MATERIAL SHOWN Start Marker

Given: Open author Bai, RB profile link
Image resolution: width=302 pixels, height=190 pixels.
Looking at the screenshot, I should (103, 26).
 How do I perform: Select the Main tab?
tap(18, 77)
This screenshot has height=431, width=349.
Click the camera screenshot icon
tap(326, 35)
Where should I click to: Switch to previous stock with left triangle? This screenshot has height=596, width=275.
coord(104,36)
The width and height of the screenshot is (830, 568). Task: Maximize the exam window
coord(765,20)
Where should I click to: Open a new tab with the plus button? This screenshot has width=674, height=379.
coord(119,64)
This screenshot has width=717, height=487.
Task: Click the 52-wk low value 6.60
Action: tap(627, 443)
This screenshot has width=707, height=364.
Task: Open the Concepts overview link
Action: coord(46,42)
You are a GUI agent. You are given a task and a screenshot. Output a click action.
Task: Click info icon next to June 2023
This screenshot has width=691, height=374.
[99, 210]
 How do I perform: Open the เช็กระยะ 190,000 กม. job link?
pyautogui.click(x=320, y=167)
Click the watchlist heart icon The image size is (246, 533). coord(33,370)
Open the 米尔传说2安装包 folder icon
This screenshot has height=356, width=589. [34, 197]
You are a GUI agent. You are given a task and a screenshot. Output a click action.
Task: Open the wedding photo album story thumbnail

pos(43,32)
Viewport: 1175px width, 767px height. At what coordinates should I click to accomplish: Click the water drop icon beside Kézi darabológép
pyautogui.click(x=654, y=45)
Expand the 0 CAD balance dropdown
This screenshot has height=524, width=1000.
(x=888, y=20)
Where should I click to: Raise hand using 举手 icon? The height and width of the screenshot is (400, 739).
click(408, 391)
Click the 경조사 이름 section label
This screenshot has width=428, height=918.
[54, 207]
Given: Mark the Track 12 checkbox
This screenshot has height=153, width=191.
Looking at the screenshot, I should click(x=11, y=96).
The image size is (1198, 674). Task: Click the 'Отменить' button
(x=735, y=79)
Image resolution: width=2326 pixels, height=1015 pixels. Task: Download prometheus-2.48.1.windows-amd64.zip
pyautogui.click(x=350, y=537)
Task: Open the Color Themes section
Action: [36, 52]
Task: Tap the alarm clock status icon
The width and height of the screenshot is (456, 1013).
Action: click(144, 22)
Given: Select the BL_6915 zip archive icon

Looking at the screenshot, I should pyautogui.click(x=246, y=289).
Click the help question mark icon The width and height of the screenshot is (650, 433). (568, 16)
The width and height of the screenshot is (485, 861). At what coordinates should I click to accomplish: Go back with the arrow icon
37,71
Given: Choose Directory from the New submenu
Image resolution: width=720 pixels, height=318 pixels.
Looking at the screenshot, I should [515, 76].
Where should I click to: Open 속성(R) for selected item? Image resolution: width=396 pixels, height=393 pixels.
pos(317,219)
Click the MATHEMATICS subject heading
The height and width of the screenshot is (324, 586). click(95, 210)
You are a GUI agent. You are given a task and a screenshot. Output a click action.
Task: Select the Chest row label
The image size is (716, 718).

MATERIAL SHOWN End Marker

**PROBLEM DESCRIPTION:**
Restate the data above word for word.

**EXERCISE RESPONSE:**
Given: Open author Bai, RB profile link
Image resolution: width=302 pixels, height=190 pixels.
Looking at the screenshot, I should (103, 26).
 How do I perform: Select the Main tab?
tap(18, 77)
This screenshot has height=431, width=349.
Click the camera screenshot icon
tap(326, 35)
Where should I click to: Switch to previous stock with left triangle? This screenshot has height=596, width=275.
coord(104,36)
The width and height of the screenshot is (830, 568). Task: Maximize the exam window
coord(765,20)
Where should I click to: Open a new tab with the plus button? This screenshot has width=674, height=379.
coord(119,64)
This screenshot has width=717, height=487.
Task: Click the 52-wk low value 6.60
Action: tap(627, 443)
This screenshot has width=707, height=364.
Task: Open the Concepts overview link
Action: coord(46,42)
You are a GUI agent. You are given a task and a screenshot. Output a click action.
Task: Click info icon next to June 2023
This screenshot has width=691, height=374.
[99, 210]
 How do I perform: Open the เช็กระยะ 190,000 กม. job link?
pyautogui.click(x=320, y=167)
Click the watchlist heart icon The image size is (246, 533). coord(33,370)
Open the 米尔传说2安装包 folder icon
This screenshot has height=356, width=589. [34, 197]
You are a GUI agent. You are given a task and a screenshot. Output a click action.
Task: Open the wedding photo album story thumbnail

pos(43,32)
Viewport: 1175px width, 767px height. At what coordinates should I click to accomplish: Click the water drop icon beside Kézi darabológép
pyautogui.click(x=654, y=45)
Expand the 0 CAD balance dropdown
This screenshot has height=524, width=1000.
(x=888, y=20)
Where should I click to: Raise hand using 举手 icon? The height and width of the screenshot is (400, 739).
click(408, 391)
Click the 경조사 이름 section label
This screenshot has width=428, height=918.
[54, 207]
Given: Mark the Track 12 checkbox
This screenshot has height=153, width=191.
Looking at the screenshot, I should click(x=11, y=96).
The image size is (1198, 674). Task: Click the 'Отменить' button
(x=735, y=79)
Image resolution: width=2326 pixels, height=1015 pixels. Task: Download prometheus-2.48.1.windows-amd64.zip
pyautogui.click(x=350, y=537)
Task: Open the Color Themes section
Action: [36, 52]
Task: Tap the alarm clock status icon
The width and height of the screenshot is (456, 1013).
Action: click(144, 22)
Given: Select the BL_6915 zip archive icon

Looking at the screenshot, I should pyautogui.click(x=246, y=289).
Click the help question mark icon The width and height of the screenshot is (650, 433). (568, 16)
The width and height of the screenshot is (485, 861). At what coordinates should I click to accomplish: Go back with the arrow icon
37,71
Given: Choose Directory from the New submenu
Image resolution: width=720 pixels, height=318 pixels.
Looking at the screenshot, I should [515, 76].
Where should I click to: Open 속성(R) for selected item? Image resolution: width=396 pixels, height=393 pixels.
pos(317,219)
Click the MATHEMATICS subject heading
The height and width of the screenshot is (324, 586). click(95, 210)
You are a GUI agent. You are given a task and a screenshot. Output a click action.
Task: Select the Chest row label
The image size is (716, 718).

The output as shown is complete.